Dr. Kendra Hamilton & “A Geography of Addiction” – April 20

Kendra Hamilton of the University of Virginia will present  “A Geography of Addiction: Tobacco, Jefferson, and the ‘Founding Farmers’ ” on Friday, April 20, at 4:30 p.m. in 208 Belk Pavilion. The presentation and light refreshments are sponsored by the Center for Law and Humanities.

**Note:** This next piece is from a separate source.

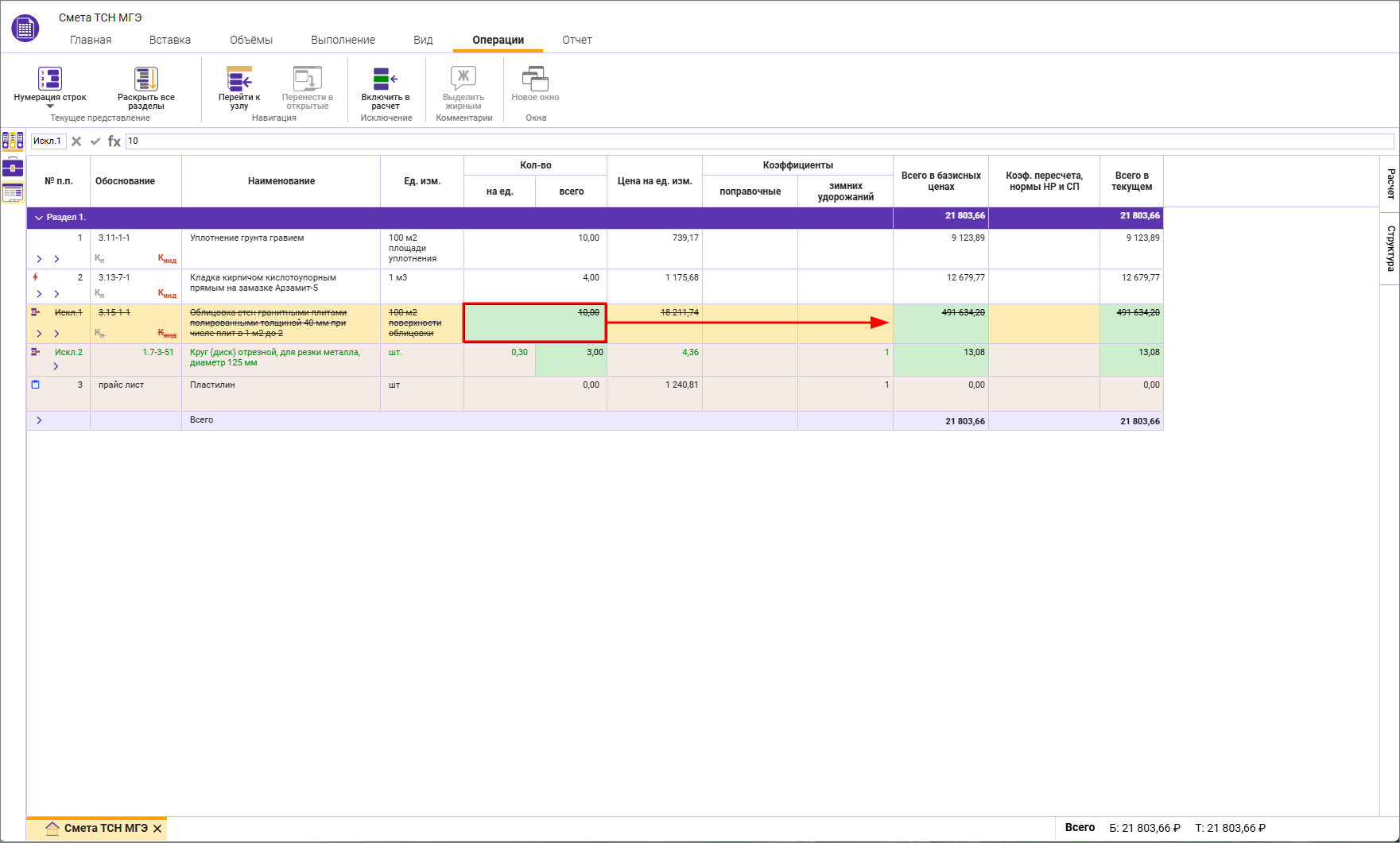Expand the Всего totals row chevron
Image resolution: width=1400 pixels, height=843 pixels.
39,420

The image of Thomas Jefferson as passionate gardener and man of the soil is firmly entrenched as an aspect of the myth of the great sage of Monticello. But a deeper look at the generation of the “founding farmers” reveals a more complex portrait, as Jefferson’s “chosen people,” his celebrated yeoman farmers, were, in fact, abandoning the state in droves, unable to cope with the combination of ruined soils and adverse market forces. Placing the multiple dependencies produced by tobacco cultivation at the center of her inquiry—dependencies on the drug itself, on plantation slavery and a ruinous method of cultivation, on fickle global market forces—Hamilton explores these “hidden wounds” and evaluates anew the powerful counterexamples provided by Jefferson peers such as George Washington and John Hartwell Cocke: men who were able to “kick the tobacco habit,” restoring and nourishing their soils with diversified, sustainable cultivation methods, while creating new relationships within the plantation “family” with their rejection of slavery.

Kendra Hamilton is a poet, essayist, and a scholar of the literature and culture of the South. Hamilton has degrees from Duke University, Louisiana State University, and the University of Virginia and is published in journals such as Callaloo, the Southern Review, Southern Cultures, and Shenandoah. Hamilton’s research, writing, and advocacy related to fragile (coastal) environments and endangered indigenous communities have attracted the interest and support of foundations such as the Virginia Foundation for the Humanities (2012-2013), the International Center for Jefferson Studies (2011), the Skinner Foundation (2008-2009), and the Rockefeller Foundation’s Bellagio program 2006. Recent work on the Gullah/Geechee from her scholarly book in progress, Code-Switching: Vernacular Visions in the Age of Porgy and Bess, is forthcoming in Mississippi Quarterly. In addition, she has a poetry collection, The Goddess of Gumbo (2006)  and is featured in such recent anthologies as Angles of Ascent: A Norton Anthology of Contemporary African American Poetry (2012), Black Nature: Four Centuries of African American Nature Poetry (2009), and Shaping Memories: Reflections of 25 African American Women Writers (2009).